[FAQ]Should I use mambular.preprocessing.Preprocessor and how?
Context There is currently no examples in documentation about the usage of mambular.preprocessing.Preprocessor. Appearently the Processor is applied in the fit() function.
Describe the task you are trying to achieve. Manually set the method to preprocess for each column.
Describe the solution you'd like A minimal example.
Thanks for raising this. Below are some examples, but we will add better documentation in the next release. Please leave this issue open until then:
Simple example
Generally, the preprocessor follow the sklearn preprocessing modules, i.e. the methods fit, and fit_transform with a few minor exceptions.
from sklearn.datasets import fetch_california_housing
california_housing = fetch_california_housing(as_frame=True)
X = california_housing.frame # Pass a pd.DataFrame for column names
y = california_housing.target
from mambular.preprocessing import Preprocessor
prepro = Preprocessor(numerical_preprocessing="ple", n_bins=16, task="regression")
preprocessed_data = prepro.fit_transform(X, y) # pass y here for target aware encodings
Note, that preprocessed_data, other than for standard sklearn preprocessor is now a dictionary, containing the keys "d_type" + "column_name"

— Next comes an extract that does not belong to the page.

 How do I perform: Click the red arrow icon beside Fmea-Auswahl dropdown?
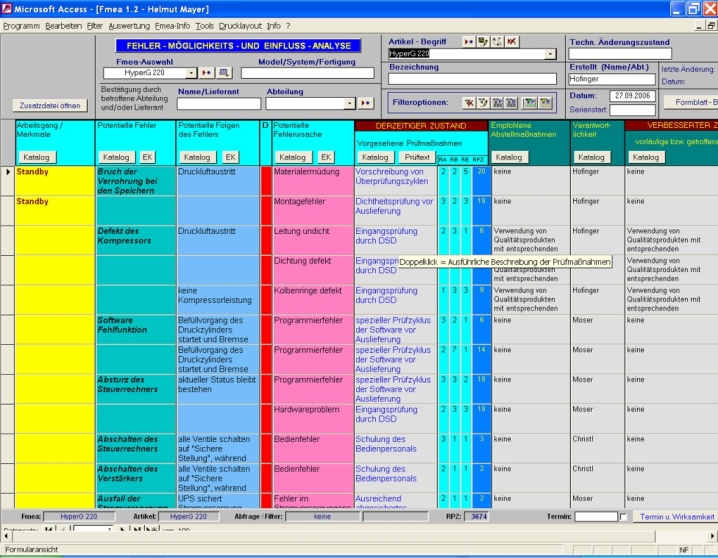(x=207, y=73)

Example with individually preprocessed columns
prepro = Preprocessor(
numerical_preprocessing="minmax",
feature_preprocessing={"Longitude":"one-hot", "Latitude":"ple"},
n_bins=16,
task="regression",
)
preprocessed_data = prepro.fit_transform(X, y) # pass y here for target aware encodings
assert preprocessed_data["num_Latitude"].shape == (X.shape[0], 16) # assert that Latitude was preprocessed using PLE
Note, that in the current form, the column names are case dependent, so be aware of passing the correct column names.
Get information
Since during ple, the number of set bins can be smaller than those set, when the decision tree finds fewer bins, getting information about the shapes and chosen steps can be useful. To get the information that is displayed when calling model.fit(), you can run the following:
prepro.get_feature_info()
If you have other suggestions/ideas for improvements, feel free to comment/raise another issue.
And to clarify: If you fit any model, you do not need to call the preprocessor manually, it is handled inside the build_model() functionality. The arguments from the examples above can be used in the initialization of a model, i.e:
from mambular.models import MambularRegressor
model = MambularRegressor(
numerical_preprocessing="minmax",
feature_preprocessing={"Longitude":"one-hot", "Latitude":"ple"},
n_bins=16
)
model.fit(X, y)
Here the preprocessing is applied automatically and there is no need to implicitly call the preprocessor.